** Opening Exercise inputs block **
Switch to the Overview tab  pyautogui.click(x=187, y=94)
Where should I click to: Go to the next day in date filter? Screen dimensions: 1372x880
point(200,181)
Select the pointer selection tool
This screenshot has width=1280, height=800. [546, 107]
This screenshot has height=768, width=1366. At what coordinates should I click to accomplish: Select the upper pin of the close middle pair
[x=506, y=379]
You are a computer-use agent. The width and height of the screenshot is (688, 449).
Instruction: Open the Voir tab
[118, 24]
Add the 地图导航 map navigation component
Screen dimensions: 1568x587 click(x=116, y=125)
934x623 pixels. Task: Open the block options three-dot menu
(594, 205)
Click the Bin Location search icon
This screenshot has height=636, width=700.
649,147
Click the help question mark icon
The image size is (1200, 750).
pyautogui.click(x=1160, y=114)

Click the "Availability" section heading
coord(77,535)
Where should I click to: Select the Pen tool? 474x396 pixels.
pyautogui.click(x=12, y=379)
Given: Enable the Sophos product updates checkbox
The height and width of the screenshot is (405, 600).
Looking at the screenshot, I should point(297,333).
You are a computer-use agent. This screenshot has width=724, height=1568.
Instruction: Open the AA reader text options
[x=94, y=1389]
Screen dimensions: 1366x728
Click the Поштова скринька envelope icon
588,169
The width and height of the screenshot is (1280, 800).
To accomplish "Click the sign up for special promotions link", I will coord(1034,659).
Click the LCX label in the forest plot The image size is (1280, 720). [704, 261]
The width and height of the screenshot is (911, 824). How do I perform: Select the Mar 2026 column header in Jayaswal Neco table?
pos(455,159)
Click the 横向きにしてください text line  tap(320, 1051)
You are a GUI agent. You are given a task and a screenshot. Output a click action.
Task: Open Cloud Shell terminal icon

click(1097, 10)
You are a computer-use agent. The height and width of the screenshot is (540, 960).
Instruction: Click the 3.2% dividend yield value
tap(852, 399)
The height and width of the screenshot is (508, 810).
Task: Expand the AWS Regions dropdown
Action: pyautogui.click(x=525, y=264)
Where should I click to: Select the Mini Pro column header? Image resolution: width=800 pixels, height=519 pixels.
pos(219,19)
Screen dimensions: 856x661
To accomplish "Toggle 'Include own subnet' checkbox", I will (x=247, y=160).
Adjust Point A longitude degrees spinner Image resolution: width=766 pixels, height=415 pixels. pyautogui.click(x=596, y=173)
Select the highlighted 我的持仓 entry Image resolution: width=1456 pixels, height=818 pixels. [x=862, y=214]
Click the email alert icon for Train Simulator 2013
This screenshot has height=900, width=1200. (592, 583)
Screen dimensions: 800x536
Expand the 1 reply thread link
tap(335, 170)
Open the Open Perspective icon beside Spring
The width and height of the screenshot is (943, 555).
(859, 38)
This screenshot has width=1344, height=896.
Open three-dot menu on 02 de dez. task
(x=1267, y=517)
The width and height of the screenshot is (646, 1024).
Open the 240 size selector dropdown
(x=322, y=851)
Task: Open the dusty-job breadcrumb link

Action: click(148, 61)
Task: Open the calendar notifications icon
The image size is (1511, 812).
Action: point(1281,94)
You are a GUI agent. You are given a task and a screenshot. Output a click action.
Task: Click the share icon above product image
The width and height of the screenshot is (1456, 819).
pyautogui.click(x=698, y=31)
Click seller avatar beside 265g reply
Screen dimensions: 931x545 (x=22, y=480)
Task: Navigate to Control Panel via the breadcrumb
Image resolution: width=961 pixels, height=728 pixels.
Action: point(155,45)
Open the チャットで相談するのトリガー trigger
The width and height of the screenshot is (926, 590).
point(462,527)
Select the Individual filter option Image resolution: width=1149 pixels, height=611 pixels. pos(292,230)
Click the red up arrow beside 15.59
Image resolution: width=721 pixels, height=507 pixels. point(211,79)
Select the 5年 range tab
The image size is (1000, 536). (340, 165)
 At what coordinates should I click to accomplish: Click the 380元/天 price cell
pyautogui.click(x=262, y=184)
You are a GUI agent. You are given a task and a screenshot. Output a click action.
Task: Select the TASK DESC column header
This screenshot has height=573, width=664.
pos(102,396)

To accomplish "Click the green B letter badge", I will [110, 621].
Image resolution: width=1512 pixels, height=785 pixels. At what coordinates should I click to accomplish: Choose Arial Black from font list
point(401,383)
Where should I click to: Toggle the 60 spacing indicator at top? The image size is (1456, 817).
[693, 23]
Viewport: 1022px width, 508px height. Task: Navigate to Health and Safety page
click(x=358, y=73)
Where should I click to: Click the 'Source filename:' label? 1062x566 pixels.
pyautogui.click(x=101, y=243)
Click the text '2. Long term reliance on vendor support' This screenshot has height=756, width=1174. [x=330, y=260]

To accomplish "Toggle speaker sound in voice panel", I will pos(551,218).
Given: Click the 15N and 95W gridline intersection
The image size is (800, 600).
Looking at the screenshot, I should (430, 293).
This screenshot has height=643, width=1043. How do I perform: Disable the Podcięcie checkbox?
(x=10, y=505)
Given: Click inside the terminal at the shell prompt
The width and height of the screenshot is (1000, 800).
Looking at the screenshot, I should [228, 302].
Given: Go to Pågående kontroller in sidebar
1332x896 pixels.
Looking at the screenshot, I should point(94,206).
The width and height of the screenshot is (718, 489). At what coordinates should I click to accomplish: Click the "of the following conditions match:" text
** Closing Exercise inputs block **
■ Work item: Copy all lines above where "product" is present.

■ Response to the task:
Given: Enable the Sophos product updates checkbox
Task: Click the share icon above product image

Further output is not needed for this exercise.